[Manchester—Wednesday, 15 August 1866]
Wednesday. A day of rain—walked over the pebbly shore at low water far away towards the point; the clouds were not yet ready to drop upon us but a low soft odor of sea-things filled the air and the still warmth of mid-summer.
After my walk I sat and talked with Lillian the rest of the morning. She has had a strange experience! Thrown into society without much which could be called either education or culture and possessed of beauty and loveliness enough to carry all before it she was early beset by lovers, fortunately however one pure and excellent man who really cared for her was content to let her try the world a little and wait until she should become a woman that she might love him alone. Years passed and she became twenty. She treated this gentleman like a true friend as he was and confided to him everything that occurred. At length however he became excited to jealousy because of the attentions of a General Blair and seeing this jealousy, she like a naughty tricksy child, did all she could to aggravate him until at length he really left her in the belief that her affections were otherwise engaged and that she was concealing something from him. She could not but regret his absence. He had been unselfish and devoted but she did not exactly love him she rather missed his presence. Not long after his departure she heard of his engagement to another lady which gave her a secret pain which did not last long however for in a few months she allowed herself to become engaged to Mr Aldrich telling him however that she believed she still loved Mr Bright. Mr A. was very persistent so she yielded and affairs went on for nearly three months. In the meantime she heard Mr B.’s engagement was broken and he had gone to the war. One spring day when there was to be a political meeting in the park she had gone down to the door of the hotel where she lived to give a message to her seamstress and as she placed her hand upon the door handle Mr Bright turned it from the other side and in a moment stood before her. He followed her up to her room and left her; he saw her the next day, merely spoke and left again but the 3d day he came to her room and asked for a private interview, explanations followed and as it were in a moment she found herself in his arms totally forgetful of other obligations and mindful only of him. “The thought of Mr Aldrich did not cross my mind for two hours” she said, but when it came, alas! Indeed my father and mother brought him first to my mind for I was obliged to tell them of my engagement to Mr Bright.

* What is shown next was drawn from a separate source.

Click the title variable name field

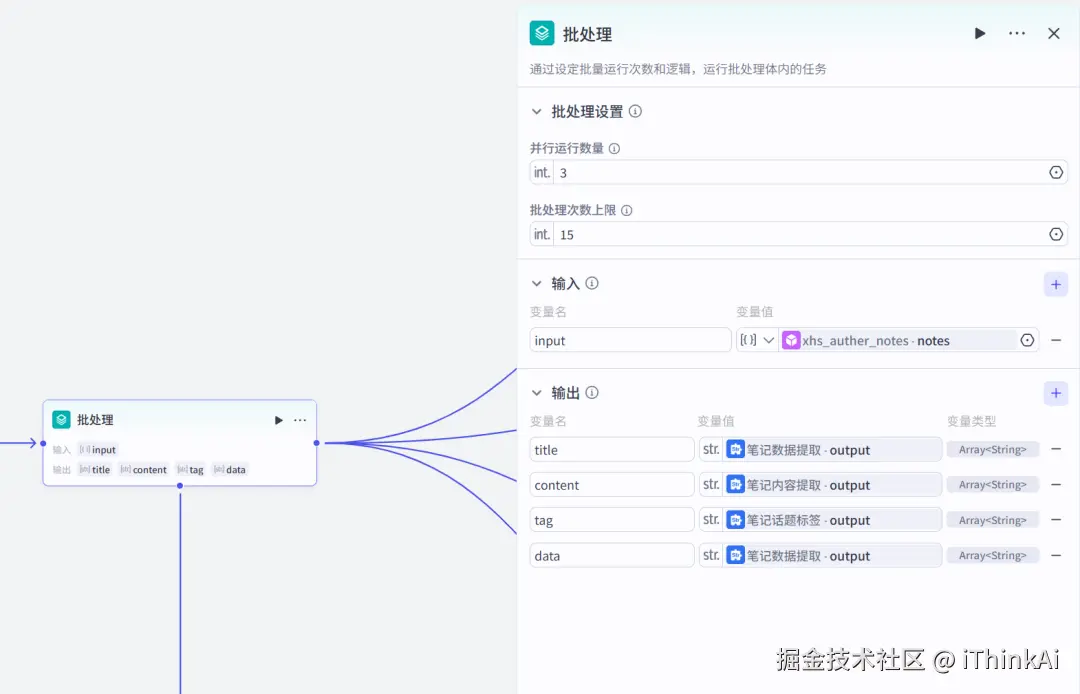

But now comes the most important part of this somewhat romantic narrative, to me, and the one to which I fear I can by no means do justice in this sketch, not even justice enough to recall the true picture as she painted it for me. However I will set down the facts and try to recall her in my thoughts as she sat pale and like a woman at the confessional while she rehearsed the troublous story.

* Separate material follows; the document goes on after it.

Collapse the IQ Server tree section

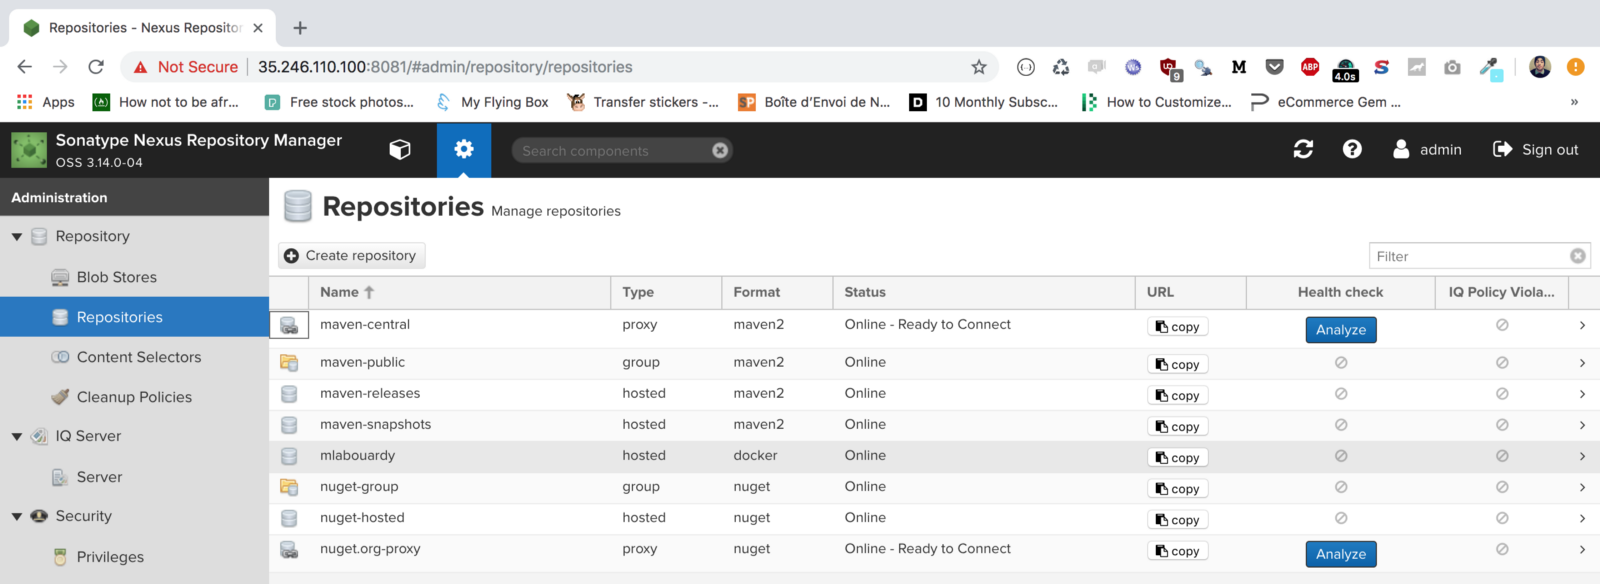pyautogui.click(x=17, y=437)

It seems she became suddenly engaged in this manner to Mr Bright flinging herself towards him with the intense joy in her recovered friend and mistaking that feeling for love. But it was the nearest to love she had ever yet experienced for her time had not yet come. Mr Bright left her at 12 o’clock that night perfectly happy,—in those days Mr Aldrich only came every other night and the next day was fast-day. Before he left, Mr Bright told her that he must return to his family on the river the next day but he could not go without a moving interview and would she see him at ten o’clock in the morning? To this she assented and he took his departure leaving her to disturbed thoughts indeed when she remembered that she was now, though it were only for one night betrothed to two men. The next day at ten she received Mr Bright after a sleepless night but her thoughts were continually occupied with the memory of Mr Aldrich. That night he would come and she must tell him all,—while she stood discoursing with one lover, the accepted one, yet thinking of another, a note came from Mr Aldrich saying “today is a holiday I will be with you at eleven.”
She looked at her watch; it was within a few moments of that time. “You must go,” she said to Mr Bright, “at once.” “No,” he replied “do not send me away, let me sit in the adjoining room till you have told him.” She assented to this for a moment and he left her to sit with her mother but in a moment she followed him and told him he had better not wait. She preferred to have him leave. He arose therefore and went but the door of the music room had scarcely closed upon him before the drawing-room door opened and Mr Aldrich stood before her. He advanced young and happy to kiss her but she drew back—then he observed how pale she was. What is it he asked, there was no reply. Then at once he remembered having met Mr Bright. “I see it all, he said, you need tell me nothing—it is Mr Bright.” She bowed assent. Then he began to unfold to her the depth of his passion and his sincerity. “He did not leave me until 12 o’clock that night, and then for the first time I felt I could love Mr Aldrich.”
For many months the engagement with Mr Bright went on and she never saw Mr A. or heard from him, once she asked him by note if he were well having no clue. When the autumn came she found she did not love Mr Bright and broke the engagement. Very soon after she met Mr A. one night in company and shortly after that they were united for ever.
It is a sad story that a young girl should be so placed and it half leads one to believe in the old idea of the parents coming to the rescue—only in this case the present marriage is a true one. I have seen few people better mated.
I called her Sche[he]razade because of the long tale and threatened to cut off her head like the sultan of old if she did not continue after dinner—then we read Browning after that and felt like the young women in Dis Aliter Visum, who read verses and “thought she understood them”—as Browning somewhat disdainfully says. I deeply enjoyed our reading. At last through this child whom I was too ready to fancy could not tell me what was in books I have learned the true poetic rendering of “Gold Hair” that vanity was the sin and the legend was of transmuted hair, not of buried gold.
Rain rain rain, we sat inside all the afternoon.